WebJars is also supported via WebJarsResourceResolver and automatically registered when "org.webjars:webjars-locator" is present on the classpath. The resolver can re-write URLs to include the version of the jar and can also match to incoming URLs without versions — e.g. "/jquery/jquery.min.js" to "/jquery/1.2.0/jquery.min.js".

Path Matching

Spring WebFlux uses parsed representation of path patterns — i.e. PathPattern, and also the incoming request path — i.e. RequestPath, which eliminates the need to indicate whether to decode the request path, or remove semicolon content, since PathPattern can now access decoded path segment values and match safely.

Spring WebFlux also does not support suffix pattern matching so effectively there are only two minor options to customize related to path matching — whether to match trailing slashes (true by default) and whether the match is case-sensitive (false).

To customize those options:

@Configuration
@EnableWebFlux
public class WebConfig implements WebFluxConfigurer {

	@Override
	public void configurePathMatch(PathMatchConfigurer configurer) {
		// ...
	}

}

Advanced config mode

@EnableWebFlux imports DelegatingWebFluxConfiguration that (1) provides default Spring configuration for WebFlux applications and (2) detects and delegates to WebFluxConfigurer's to customize that configuration.

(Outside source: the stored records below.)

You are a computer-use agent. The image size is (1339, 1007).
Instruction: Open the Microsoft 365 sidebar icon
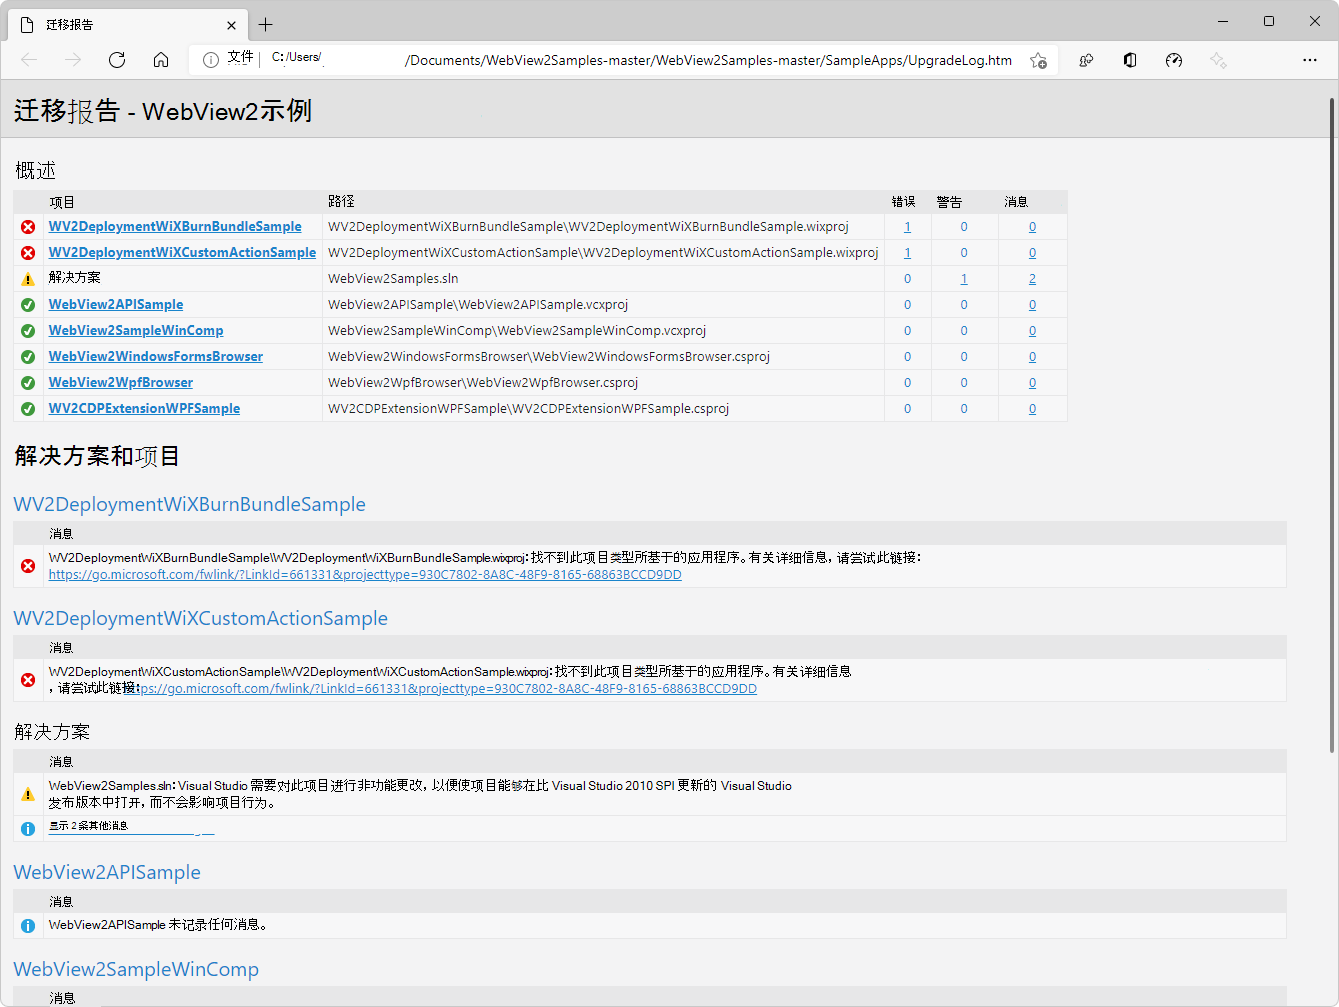[x=1129, y=60]
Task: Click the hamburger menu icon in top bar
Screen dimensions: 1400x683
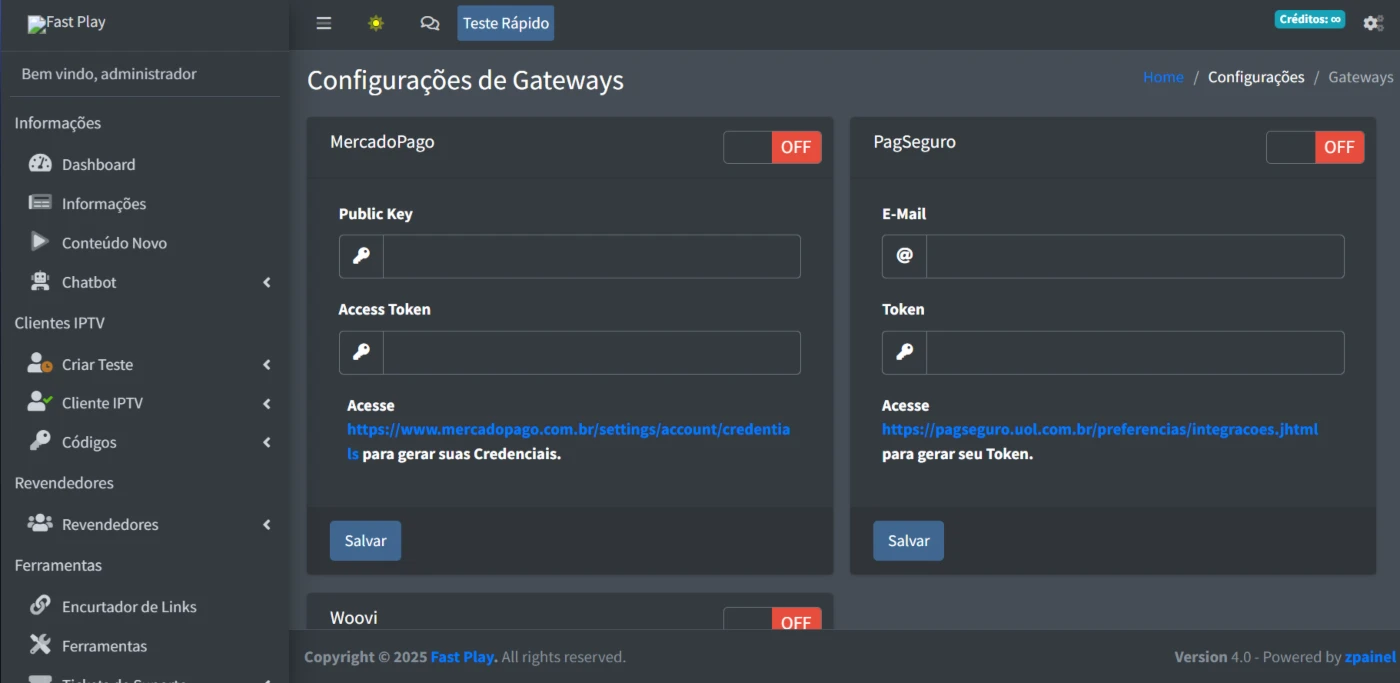Action: point(323,23)
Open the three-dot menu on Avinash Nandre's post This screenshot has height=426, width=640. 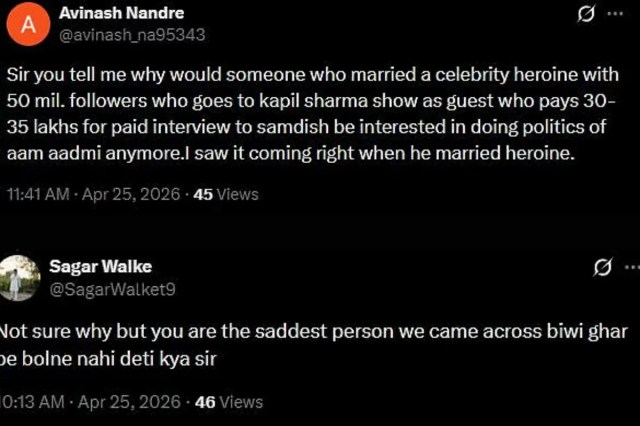[x=630, y=16]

For advanced mode, remove @EnableWebFlux and extend directly from DelegatingWebFluxConfiguration instead of implementing WebFluxConfigurer:

@Configuration
public class WebConfig extends DelegatingWebFluxConfiguration {

	// ...

}

You can keep existing methods in WebConfig but you can now also override bean declarations from the base class and you can still have any number of other WebMvcConfigurer's on the classpath.

HTTP/2

Servlet 4 containers are required to support HTTP/2 and Spring Framework 5 is compatible with Servlet API 4. From a programming model perspective there is nothing specific that applications need to do. However there are considerations related to server configuration. For more details please check out the HTTP/2 wiki page.

Currently Spring WebFlux does not support HTTP/2 with Netty. There is also no support for pushing resources programmatically to the client.